FerroviaJohannes Plenio/Unsplash

A primeira ferrovia concedida à iniciativa privada encerra o seu contrato nesta terça-feira (30). A Malha Oeste, que foi cedida durante o processo de privatização da antiga RFFSA (Rede Ferroviária Federal S.A.), agora tem previsão de ser leiloada no final do ano de 2026.

Depois de três décadas fazendo parte da iniciativa privada- desde a inauguração da era das concessões ferroviárias no país, na gestão do então presidente Fernando Henrique Cardoso (PSDB)- o governo agora trabalha na modelagem de uma nova licitação estratégica da Malha Oeste, que procura um novo operador. O contrato inicial de privatização foi firmado no dia 1º de julho de 1996 e, seu fim, evidencia um período marcado pela perda gradual de operações e pela deterioração da infraestrutura.

Com mais de 1,9 mil quilômetros de extensão, a Malha Oeste encontra-se sem operação em todos os seus trechos. Em entrevista para a Folha de S. Paulo, o ministro dos Transportes George Santoro (PT), afirmou que a nova concessão prevê investimentos ao longo de toda a ferrovia através de uma nova modelagem de leilão. A Agência Nacional de Transportes Terrestres (ANTT) aprovou em maio deste ano os estudos sobre a nova modelagem de leilão e encaminhou o projeto para análise do Tribunal de Contas da União (TCU).

A estatal Infra S.A. revisa o passivo da atual concessionária, a Rumo, e calcula a indenização correta que é devida pela empresa. A mesma questiona esses valores e está movendo um processo na Justiça. No momento, inspeções de campo em diversos trechos da ferrovia estão em andamento.

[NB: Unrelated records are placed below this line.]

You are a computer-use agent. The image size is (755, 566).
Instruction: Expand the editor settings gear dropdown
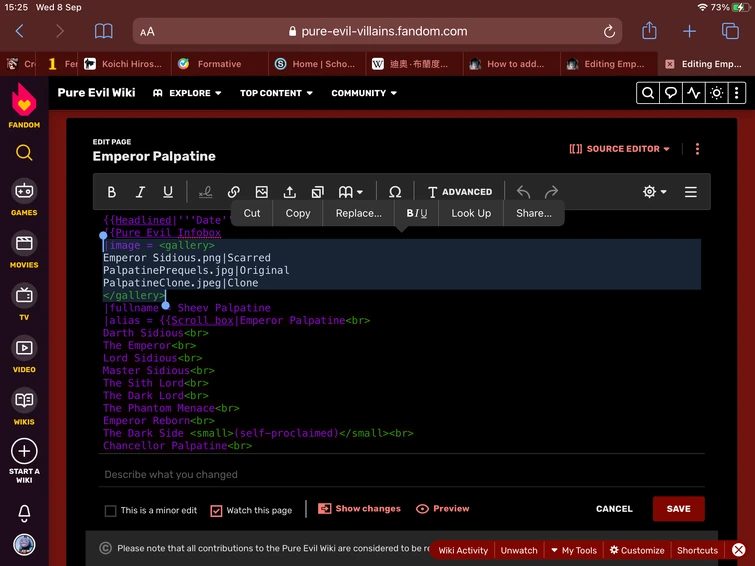[x=655, y=192]
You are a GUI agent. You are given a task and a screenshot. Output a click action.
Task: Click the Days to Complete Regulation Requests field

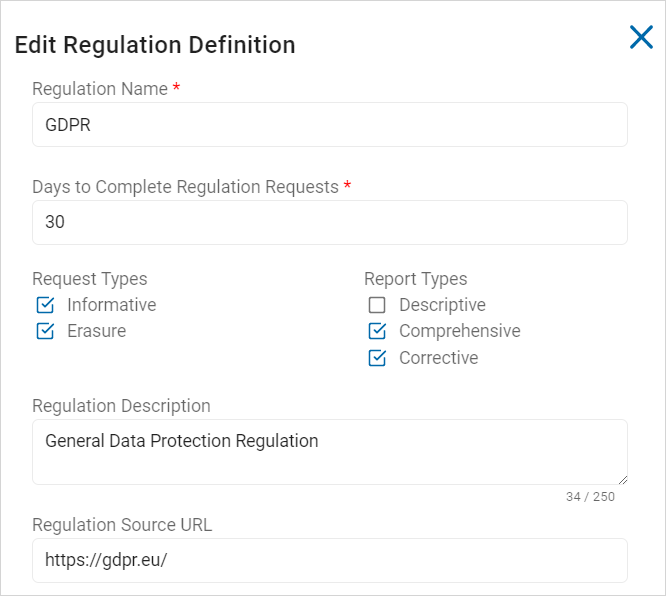pos(329,222)
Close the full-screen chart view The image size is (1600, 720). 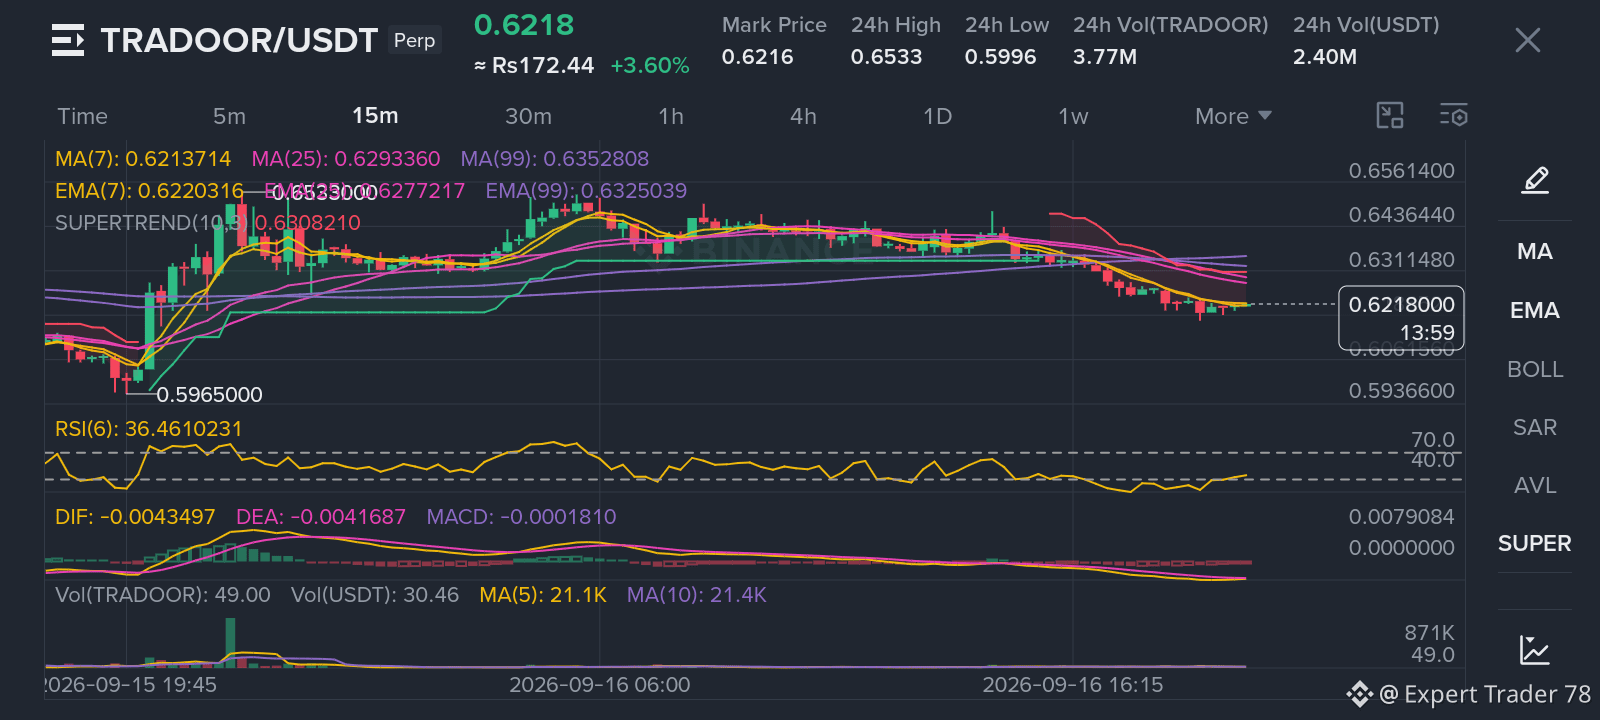1527,40
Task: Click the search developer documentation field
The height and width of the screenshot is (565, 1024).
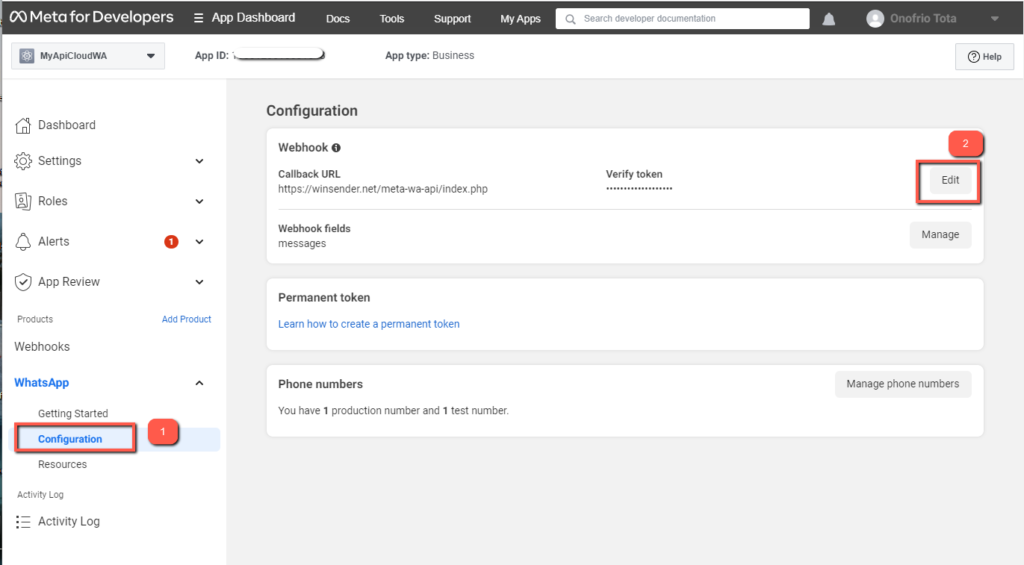Action: click(x=685, y=19)
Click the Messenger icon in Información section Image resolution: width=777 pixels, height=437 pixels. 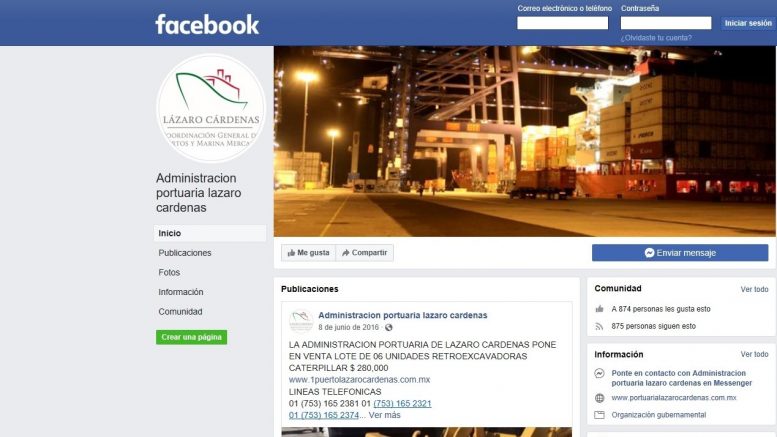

O novo projeto para a ferrovia prevê investimentos de até R$ 29 bilhões ao longo de todo o contrato, além de R$ 3,6 bilhões em recursos públicos que serão destinados à recuperação de trechos desgastados. 

A  concessão inédita terá como eixo principal os 1.625 km que percorrem o trajeto entre as cidades de Corumbá, município de Mato Grosso do Sul, e Mairinque, cidade do interior de São Paulo. Na primeira proposta inicial, o ramal com 355 quilômetros entre Campo Grande e Ponta Porã (duas cidades matogrossenses) havia sido retirado, mas voltou a aparecer nas modelagem após solicitação do governo estadual.